I had my first liquid fire at "I Love Thai Food" on Soi Rambutrri's southeastern end and my last one for the week supposedly at "Bombay Blues" on the northwestern end before being lured to the ambiance, the plastic chairs and steel drum tables at "Madam Musur's", the "Yes Bar" and the "VW Cocktail Bar" right at the epicenter of Soi Rambutrri.  

Monday, June 10, 2019

FIVE DAYS

Monday morning melting though the Sierra Madre 
foothills breaking a smoky sky's horizon
18 flowers, 18 treasures, 18 blue bills
moss growing in a bottle

a lonely hill on Tuesday, flooded fields on Thursday, cows grazing on Friday   



Wednesday's fast shattered loud with beer bottles
dead man blessed with salt, soil and brandy
Hiram Abiff revived by a sip of whiskey

Monday, June 03, 2019

THE GHOSTS OF BINONDO

Between the Most Worshiful Grand Lodge of Free and Accepted Masons of the Philippines (established 1912) and the Scottish Rite Freemasonry Temple (established 1910) ) is 538 years of history condensed in a 950-meter stretch of sidewalk vendors, jeepney terminals and a horde of pedestrians that have no idea about what is immortalized in a marker for the Asociacion Feminista Filipina (established 1905), the story behind the National Cathedral of the Iglesia Filipina Independiente (established 1902), the aspiration of the Philippine Women's University (established 1928), and that Pedro Gil aside from being an LRT Station is in fact a reknowned Filipino legislator while [Francisco] Carriedo, the gateway to Quiapo and Dong Camera Repair Shop, is a galleon ship captain.


Carriedo of course is also an entry point to the Binondo-Sta.

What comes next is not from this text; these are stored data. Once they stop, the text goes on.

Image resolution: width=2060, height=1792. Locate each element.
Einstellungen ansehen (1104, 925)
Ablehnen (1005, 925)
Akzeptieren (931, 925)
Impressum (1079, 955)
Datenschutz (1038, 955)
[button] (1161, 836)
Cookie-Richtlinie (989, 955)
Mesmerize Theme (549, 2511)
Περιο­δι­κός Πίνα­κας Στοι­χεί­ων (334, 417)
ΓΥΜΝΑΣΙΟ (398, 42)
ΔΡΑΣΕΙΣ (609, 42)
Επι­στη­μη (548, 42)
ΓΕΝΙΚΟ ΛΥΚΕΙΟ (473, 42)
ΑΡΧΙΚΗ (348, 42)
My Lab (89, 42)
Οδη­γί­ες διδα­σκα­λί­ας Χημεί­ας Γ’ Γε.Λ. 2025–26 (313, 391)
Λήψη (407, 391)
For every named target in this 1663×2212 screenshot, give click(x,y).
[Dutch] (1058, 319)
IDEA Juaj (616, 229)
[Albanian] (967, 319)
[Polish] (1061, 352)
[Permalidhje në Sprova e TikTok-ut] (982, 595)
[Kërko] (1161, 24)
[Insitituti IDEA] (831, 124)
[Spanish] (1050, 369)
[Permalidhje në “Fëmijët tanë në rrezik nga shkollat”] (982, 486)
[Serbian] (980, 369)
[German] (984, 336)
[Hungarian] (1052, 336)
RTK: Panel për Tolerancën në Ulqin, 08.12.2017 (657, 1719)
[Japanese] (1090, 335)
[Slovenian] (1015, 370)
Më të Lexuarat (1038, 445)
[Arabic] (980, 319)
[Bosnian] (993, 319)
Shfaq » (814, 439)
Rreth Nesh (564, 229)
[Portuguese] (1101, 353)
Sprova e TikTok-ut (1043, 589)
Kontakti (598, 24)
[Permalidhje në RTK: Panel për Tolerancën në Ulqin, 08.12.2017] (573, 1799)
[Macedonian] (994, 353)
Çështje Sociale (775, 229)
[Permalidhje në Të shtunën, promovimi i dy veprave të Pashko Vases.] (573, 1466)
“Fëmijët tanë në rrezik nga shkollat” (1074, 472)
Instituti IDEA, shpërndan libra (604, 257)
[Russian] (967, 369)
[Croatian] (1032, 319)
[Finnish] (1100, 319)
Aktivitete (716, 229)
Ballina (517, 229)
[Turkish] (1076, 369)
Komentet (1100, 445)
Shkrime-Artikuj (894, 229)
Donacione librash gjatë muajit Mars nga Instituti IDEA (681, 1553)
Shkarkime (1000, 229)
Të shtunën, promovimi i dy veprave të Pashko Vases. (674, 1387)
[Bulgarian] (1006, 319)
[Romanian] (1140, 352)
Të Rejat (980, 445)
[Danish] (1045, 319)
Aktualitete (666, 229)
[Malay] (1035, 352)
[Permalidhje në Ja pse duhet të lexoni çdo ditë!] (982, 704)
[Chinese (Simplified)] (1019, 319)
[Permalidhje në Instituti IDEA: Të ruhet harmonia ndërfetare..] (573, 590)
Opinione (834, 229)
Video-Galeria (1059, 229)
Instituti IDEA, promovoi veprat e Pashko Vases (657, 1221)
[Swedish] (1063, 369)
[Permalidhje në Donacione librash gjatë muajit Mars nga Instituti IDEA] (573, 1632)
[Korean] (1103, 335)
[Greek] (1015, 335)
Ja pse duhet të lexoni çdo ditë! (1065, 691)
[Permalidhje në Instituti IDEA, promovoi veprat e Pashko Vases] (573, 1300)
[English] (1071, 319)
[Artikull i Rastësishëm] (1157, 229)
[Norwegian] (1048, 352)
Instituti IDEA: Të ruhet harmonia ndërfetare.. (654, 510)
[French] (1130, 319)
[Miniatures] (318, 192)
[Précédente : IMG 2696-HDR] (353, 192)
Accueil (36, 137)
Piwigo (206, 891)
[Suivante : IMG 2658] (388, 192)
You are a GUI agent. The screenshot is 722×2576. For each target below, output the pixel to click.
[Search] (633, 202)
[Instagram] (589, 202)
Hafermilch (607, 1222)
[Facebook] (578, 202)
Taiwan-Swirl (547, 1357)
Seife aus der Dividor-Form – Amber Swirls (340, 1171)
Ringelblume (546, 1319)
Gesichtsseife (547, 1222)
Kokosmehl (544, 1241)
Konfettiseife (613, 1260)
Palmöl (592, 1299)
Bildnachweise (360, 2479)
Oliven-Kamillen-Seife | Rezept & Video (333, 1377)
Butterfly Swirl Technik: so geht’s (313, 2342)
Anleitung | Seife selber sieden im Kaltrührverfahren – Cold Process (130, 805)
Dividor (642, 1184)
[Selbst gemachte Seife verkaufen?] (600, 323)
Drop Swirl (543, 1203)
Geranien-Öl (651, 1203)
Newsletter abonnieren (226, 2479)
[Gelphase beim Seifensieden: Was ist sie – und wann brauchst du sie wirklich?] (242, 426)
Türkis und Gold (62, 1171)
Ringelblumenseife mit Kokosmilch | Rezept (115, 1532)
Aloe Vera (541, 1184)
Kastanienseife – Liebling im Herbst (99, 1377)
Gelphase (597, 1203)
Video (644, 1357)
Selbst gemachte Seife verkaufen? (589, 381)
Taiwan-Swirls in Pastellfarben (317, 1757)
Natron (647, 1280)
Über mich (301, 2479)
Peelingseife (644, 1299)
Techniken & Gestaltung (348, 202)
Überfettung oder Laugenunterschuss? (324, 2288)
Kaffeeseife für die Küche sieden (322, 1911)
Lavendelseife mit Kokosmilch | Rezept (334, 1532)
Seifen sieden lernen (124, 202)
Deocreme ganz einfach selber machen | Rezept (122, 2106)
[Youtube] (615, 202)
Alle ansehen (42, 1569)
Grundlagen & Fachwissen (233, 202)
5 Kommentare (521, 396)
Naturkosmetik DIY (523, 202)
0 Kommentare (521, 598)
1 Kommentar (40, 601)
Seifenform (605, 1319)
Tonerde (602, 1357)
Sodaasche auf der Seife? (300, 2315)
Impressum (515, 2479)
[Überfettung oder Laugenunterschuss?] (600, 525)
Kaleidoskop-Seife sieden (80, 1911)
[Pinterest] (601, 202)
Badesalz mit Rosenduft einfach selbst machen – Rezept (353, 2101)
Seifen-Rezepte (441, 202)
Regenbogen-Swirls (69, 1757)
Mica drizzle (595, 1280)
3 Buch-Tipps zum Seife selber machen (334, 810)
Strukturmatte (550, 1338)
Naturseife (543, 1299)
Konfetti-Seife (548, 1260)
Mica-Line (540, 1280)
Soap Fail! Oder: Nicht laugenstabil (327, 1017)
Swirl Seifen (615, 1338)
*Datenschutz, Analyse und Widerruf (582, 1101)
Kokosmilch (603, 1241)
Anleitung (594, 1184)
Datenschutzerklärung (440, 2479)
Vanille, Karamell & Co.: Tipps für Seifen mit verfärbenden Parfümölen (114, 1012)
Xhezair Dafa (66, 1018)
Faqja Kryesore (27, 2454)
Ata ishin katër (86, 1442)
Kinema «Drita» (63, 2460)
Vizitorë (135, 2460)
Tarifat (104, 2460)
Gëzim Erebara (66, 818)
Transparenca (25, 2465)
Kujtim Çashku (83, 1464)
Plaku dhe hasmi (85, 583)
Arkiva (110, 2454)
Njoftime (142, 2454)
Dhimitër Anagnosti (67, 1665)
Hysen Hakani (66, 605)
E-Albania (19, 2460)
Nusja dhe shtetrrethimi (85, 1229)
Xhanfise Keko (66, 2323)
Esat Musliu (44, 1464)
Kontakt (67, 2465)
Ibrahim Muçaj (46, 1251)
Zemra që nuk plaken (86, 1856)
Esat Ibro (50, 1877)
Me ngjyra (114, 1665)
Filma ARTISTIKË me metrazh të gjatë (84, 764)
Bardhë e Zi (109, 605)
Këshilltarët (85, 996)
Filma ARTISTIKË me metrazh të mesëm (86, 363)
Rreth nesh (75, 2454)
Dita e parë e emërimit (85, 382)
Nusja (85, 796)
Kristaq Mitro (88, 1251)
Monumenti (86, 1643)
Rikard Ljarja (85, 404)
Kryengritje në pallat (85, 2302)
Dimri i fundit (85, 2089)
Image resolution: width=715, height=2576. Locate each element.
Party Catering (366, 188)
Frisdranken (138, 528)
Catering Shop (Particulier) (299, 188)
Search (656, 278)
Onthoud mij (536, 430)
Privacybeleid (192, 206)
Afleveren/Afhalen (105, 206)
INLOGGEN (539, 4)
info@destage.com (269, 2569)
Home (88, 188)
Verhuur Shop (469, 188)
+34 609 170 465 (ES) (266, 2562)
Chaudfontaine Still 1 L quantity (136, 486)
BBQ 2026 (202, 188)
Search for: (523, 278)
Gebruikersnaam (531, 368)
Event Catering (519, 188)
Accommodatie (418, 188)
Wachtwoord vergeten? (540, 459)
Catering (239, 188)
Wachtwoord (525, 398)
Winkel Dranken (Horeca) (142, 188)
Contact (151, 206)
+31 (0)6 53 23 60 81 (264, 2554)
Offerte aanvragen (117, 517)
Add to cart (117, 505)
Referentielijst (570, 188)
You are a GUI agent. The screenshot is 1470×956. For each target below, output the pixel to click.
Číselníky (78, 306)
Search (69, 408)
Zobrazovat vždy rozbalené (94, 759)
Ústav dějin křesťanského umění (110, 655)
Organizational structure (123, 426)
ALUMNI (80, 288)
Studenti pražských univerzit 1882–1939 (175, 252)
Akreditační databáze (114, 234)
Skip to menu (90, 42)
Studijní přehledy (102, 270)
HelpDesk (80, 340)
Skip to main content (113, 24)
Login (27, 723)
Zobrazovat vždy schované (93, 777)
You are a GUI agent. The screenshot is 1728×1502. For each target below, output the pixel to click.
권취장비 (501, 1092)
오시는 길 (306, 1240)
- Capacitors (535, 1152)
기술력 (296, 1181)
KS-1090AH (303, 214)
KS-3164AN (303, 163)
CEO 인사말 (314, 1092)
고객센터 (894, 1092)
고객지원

Cruz area where 6 of Manila's 12 boldest restaurants are still operating including Los Ambos Mundos (established 1888) that I first heard from a waiter of the New Toho Food Center (established 1866) and where Kuya Edong actually took me to lunch once upon a time in Recto.

I was tempted to try its famous Ambos Paella from what I presume is their Comida Mestiza but it was too much for one person so I settled for a set meal of fried rice, lomien, lumpiang shanghai and chop suey which is the probable representation of its Comida China, a late lunch worthy of the long walk from the Dong Camera Repair Shop in Quiapo, and a fitting entree to a late dinner of steamed Kingfish and liquid rice at the more recent Mei Sum Tea House along Ongpin.    


Binondo for me is a striptease that bares a bit of its soul in every visit and this time, it finally relented to see for myself the crumbling shell of a panciteria where rebellious students met in Chapter 25 of the El Filibusterismo: 
"Idinaos ang piging ng mga estudyante sa Panciteria Macanista de Buen Gusto. Labing–apat sila kasama si Basilio....
Iniaalay nila ang Pansit lanlang kay Don Custodio. Ang mga buto buto naman ng sopas ay para sa panukala ni Don Custodio sapagkat kahit mga buto lang ay kayang gumawa ni Don Custodio ng ibang bagay. Ang Lumpia naman ay para kay Padre Irene tinatawag din nila itong lumpiang intsik. Ang hipon at tortang alimasag ay para sa kura tinatawag nila itong tortang alimango. Ang pansit gisado ay para sa bayan at sa pamahalaan dahil ginigisa raw ang pamahalaan ng sariling bansa..."

Some 240 meters away is an old neglected house in Urbiztondo where a historical marker said Gen. Antonio Luna was born in 1866 while 350 meters farther in Elcano corner Lavezares is what might be the oldest extant house in Binondo (circa late 1700s or early 1800s) which is 230 meters to Elcano corner Recto where the Katipunan was  founded in 1892. 

And then a breakfast of pork asado lechon, kiampong fried rice and egg adobo at Chuan Kee (established 1940) which claims to Binondo's oldest turo-turo.     



I could have chased all the ghosts of Binondo in one day if I had a bike but then, Ariel Guieb Tanguilig prefer the rugged biking trails of Nueva Ecija where we finally stepped down from our DD duties after a gluttonous carnivore lunch at Yakimix.